**JOB:** Reproduce the entries below word for word, beginning with the first line and continuing through the line that contains "Looking at the screenshot, I should coord(1477,133).".
═════ PROVIDED ENTRIES
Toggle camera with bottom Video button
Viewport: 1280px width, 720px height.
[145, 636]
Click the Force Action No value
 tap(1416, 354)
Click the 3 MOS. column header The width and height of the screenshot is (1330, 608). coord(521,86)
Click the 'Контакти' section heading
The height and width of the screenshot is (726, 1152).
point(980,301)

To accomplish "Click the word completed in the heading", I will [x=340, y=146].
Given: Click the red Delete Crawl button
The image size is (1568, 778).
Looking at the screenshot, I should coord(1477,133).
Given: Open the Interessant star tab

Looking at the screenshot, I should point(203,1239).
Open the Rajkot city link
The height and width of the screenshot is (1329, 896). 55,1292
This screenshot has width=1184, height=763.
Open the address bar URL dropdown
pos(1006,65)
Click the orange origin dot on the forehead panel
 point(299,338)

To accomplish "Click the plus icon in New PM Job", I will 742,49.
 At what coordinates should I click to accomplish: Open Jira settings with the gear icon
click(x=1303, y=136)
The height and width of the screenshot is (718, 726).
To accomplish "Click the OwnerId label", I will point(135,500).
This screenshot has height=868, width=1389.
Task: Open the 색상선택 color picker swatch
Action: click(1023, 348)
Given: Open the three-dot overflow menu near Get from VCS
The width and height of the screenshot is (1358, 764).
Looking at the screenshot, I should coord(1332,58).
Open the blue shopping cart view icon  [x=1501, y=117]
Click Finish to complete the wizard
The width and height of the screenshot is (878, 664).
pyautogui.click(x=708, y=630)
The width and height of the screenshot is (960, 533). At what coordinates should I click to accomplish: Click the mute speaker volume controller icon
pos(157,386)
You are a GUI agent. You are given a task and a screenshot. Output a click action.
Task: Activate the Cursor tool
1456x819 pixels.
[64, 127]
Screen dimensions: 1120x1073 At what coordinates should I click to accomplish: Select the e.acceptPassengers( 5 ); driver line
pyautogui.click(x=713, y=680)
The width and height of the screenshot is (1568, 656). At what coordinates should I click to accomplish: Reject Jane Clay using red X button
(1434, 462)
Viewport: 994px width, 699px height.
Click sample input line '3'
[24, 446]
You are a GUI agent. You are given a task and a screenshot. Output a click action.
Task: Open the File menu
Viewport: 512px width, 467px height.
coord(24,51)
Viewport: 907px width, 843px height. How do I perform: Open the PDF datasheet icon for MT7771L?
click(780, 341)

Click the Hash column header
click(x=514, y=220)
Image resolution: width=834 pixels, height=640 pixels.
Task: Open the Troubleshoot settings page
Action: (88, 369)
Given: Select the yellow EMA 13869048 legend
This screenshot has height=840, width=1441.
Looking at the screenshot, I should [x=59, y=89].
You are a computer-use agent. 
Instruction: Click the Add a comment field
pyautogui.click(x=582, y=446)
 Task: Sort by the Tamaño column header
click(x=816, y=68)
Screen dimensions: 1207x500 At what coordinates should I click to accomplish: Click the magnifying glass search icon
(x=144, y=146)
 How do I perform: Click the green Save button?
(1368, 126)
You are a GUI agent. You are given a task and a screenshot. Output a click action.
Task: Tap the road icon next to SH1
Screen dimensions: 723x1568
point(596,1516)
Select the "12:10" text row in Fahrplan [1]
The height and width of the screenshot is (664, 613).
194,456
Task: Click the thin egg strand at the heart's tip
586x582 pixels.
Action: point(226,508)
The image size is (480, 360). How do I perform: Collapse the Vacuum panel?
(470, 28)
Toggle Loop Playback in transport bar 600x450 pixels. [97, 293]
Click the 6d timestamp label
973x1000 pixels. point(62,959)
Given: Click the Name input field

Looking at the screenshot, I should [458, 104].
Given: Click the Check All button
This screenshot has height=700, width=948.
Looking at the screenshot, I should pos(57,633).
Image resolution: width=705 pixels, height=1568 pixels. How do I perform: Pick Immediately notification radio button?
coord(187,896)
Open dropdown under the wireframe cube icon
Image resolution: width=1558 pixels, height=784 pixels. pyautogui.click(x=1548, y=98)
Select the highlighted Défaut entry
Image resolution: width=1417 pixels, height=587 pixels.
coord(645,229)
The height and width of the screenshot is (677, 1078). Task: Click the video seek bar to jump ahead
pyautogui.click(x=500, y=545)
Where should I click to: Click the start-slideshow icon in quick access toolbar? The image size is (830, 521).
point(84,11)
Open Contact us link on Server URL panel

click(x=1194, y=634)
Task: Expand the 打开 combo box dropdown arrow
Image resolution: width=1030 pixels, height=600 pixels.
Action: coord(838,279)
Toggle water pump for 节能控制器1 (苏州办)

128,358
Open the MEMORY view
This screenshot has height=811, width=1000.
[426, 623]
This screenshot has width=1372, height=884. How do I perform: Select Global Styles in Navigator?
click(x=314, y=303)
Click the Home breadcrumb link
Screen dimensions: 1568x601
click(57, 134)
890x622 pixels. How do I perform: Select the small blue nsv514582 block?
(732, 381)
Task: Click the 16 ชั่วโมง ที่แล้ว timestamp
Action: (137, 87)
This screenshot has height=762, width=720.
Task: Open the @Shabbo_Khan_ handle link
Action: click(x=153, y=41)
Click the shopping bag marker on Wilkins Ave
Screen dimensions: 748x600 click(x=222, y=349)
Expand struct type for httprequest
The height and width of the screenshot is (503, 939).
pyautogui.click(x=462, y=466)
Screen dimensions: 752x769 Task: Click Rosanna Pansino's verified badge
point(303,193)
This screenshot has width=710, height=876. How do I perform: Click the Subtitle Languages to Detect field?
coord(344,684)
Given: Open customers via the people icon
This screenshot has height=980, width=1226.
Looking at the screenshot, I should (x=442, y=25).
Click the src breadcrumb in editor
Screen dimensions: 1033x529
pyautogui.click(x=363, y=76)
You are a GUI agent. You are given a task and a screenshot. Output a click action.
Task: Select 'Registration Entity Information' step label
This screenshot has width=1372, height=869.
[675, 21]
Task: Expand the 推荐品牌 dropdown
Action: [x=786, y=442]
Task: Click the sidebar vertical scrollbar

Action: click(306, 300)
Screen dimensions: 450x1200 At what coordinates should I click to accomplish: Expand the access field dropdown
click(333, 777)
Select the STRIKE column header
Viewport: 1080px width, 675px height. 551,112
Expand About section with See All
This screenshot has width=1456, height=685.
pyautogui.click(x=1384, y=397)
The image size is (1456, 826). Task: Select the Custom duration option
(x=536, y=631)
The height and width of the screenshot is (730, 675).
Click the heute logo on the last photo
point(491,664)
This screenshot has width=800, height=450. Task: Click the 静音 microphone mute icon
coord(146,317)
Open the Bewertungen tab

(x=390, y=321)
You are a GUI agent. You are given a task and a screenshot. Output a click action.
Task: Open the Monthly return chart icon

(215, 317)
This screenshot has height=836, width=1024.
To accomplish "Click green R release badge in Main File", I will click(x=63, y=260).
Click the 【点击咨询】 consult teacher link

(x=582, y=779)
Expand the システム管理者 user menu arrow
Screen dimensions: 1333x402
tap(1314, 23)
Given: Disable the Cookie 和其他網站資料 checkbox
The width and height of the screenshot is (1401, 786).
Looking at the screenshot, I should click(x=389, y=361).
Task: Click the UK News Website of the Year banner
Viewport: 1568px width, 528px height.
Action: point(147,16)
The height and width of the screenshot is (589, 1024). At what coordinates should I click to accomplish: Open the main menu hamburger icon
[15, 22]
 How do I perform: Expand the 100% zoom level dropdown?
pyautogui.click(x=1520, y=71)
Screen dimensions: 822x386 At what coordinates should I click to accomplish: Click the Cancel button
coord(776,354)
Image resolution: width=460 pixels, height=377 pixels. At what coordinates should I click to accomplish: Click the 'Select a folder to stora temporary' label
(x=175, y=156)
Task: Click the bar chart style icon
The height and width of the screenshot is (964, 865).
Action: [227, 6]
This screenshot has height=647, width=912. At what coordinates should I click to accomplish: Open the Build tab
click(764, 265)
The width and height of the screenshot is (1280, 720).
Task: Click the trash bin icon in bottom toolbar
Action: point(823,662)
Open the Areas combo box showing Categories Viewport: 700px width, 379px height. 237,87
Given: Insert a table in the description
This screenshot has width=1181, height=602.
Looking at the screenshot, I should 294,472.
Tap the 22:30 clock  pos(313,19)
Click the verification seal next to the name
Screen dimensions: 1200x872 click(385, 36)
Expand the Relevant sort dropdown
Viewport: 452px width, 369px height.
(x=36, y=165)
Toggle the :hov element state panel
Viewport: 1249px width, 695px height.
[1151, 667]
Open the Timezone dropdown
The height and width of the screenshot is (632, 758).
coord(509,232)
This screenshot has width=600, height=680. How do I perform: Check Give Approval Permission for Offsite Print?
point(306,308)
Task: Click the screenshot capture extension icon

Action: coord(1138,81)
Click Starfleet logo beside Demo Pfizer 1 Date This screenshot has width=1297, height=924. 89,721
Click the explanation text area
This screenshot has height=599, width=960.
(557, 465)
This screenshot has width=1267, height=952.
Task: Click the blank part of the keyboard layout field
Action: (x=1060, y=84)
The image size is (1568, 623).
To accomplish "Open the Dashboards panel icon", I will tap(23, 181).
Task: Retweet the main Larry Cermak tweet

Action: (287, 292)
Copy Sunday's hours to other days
══════════
**SOLUTION BELOW:**
Toggle camera with bottom Video button
Viewport: 1280px width, 720px height.
[145, 636]
Click the Force Action No value
 tap(1416, 354)
Click the 3 MOS. column header The width and height of the screenshot is (1330, 608). coord(521,86)
Click the 'Контакти' section heading
The height and width of the screenshot is (726, 1152).
point(980,301)

To accomplish "Click the word completed in the heading", I will [x=340, y=146].
Given: Click the red Delete Crawl button
The image size is (1568, 778).
Looking at the screenshot, I should coord(1477,133).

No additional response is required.